(Data section begins)

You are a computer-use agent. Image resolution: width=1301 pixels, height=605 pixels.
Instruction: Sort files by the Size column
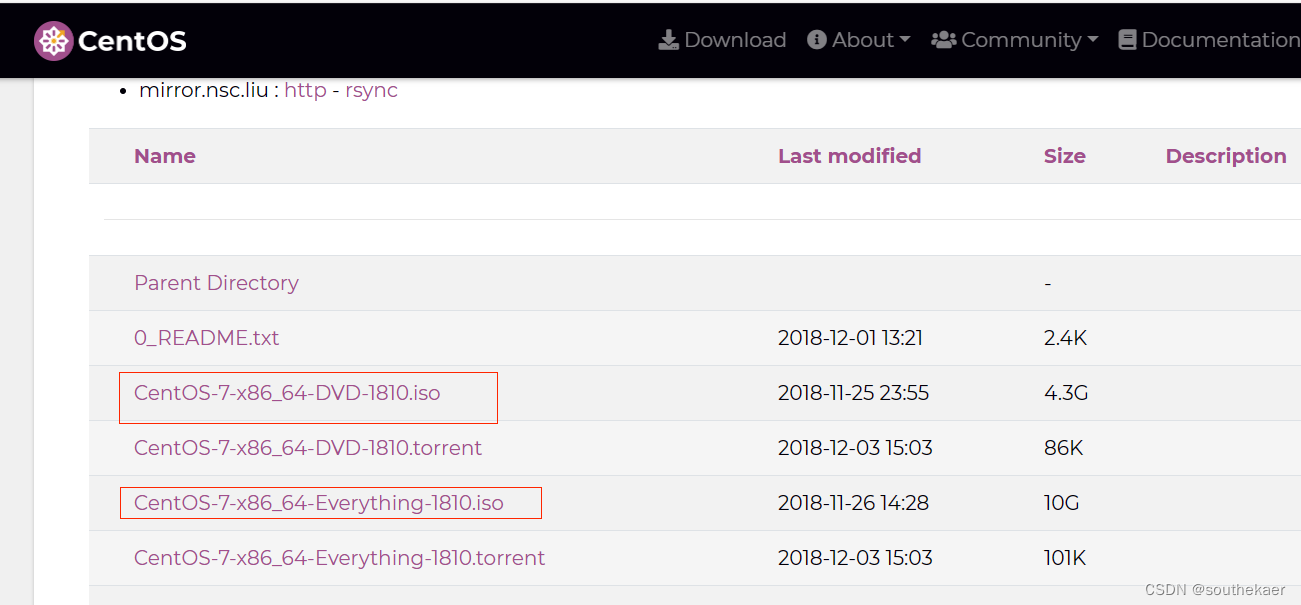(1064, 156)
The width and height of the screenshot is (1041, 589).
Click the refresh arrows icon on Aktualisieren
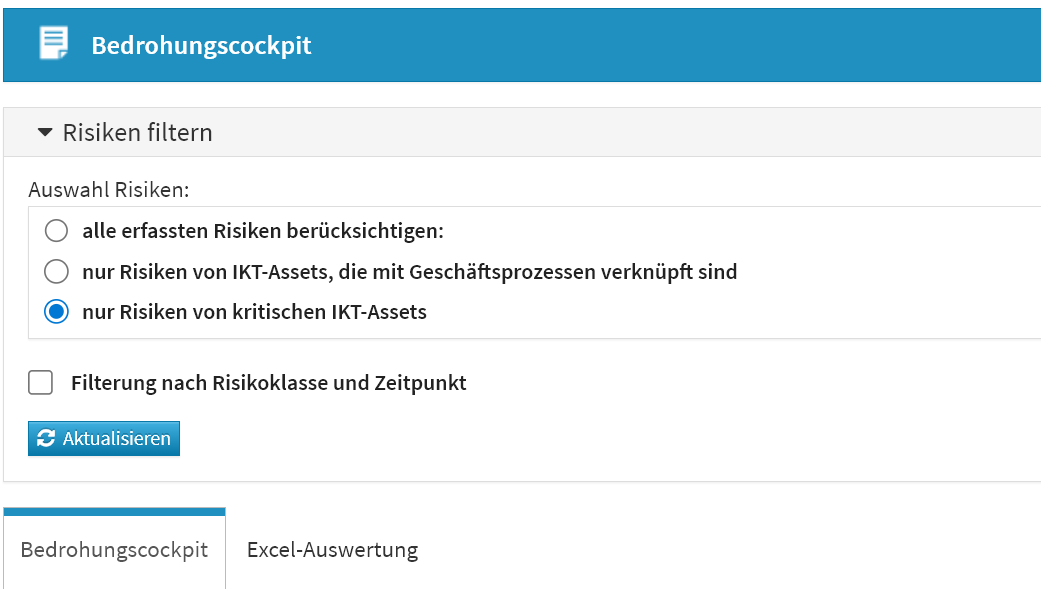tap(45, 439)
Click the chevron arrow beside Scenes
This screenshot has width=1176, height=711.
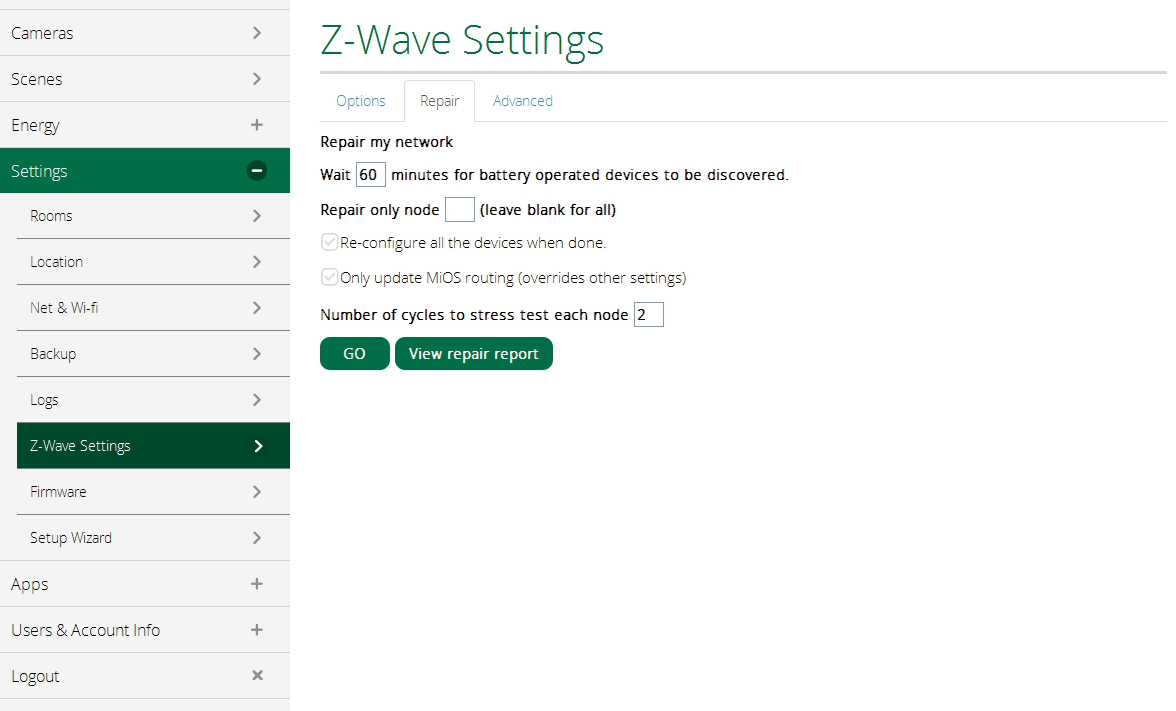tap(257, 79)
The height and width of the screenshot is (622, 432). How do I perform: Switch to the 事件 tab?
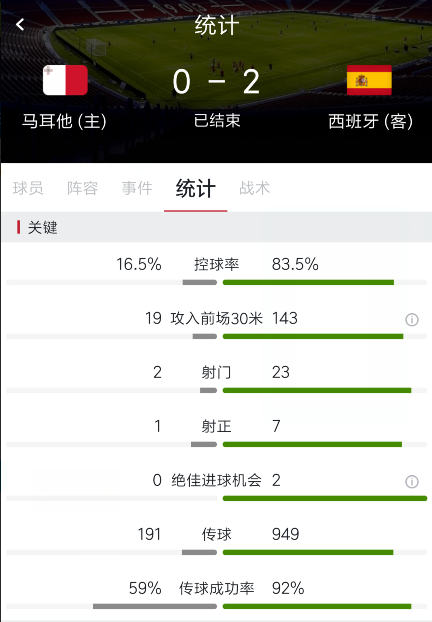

(Data section ends)

Work to complete: No pictures should appear in the answer, which is to be the lines from the line with "Click the refresh" through the end of the records above, restated exactly.

Problem solution:
Click the refresh arrows icon on Aktualisieren
tap(45, 439)
Click the chevron arrow beside Scenes
This screenshot has width=1176, height=711.
tap(257, 79)
The height and width of the screenshot is (622, 432). How do I perform: Switch to the 事件 tab?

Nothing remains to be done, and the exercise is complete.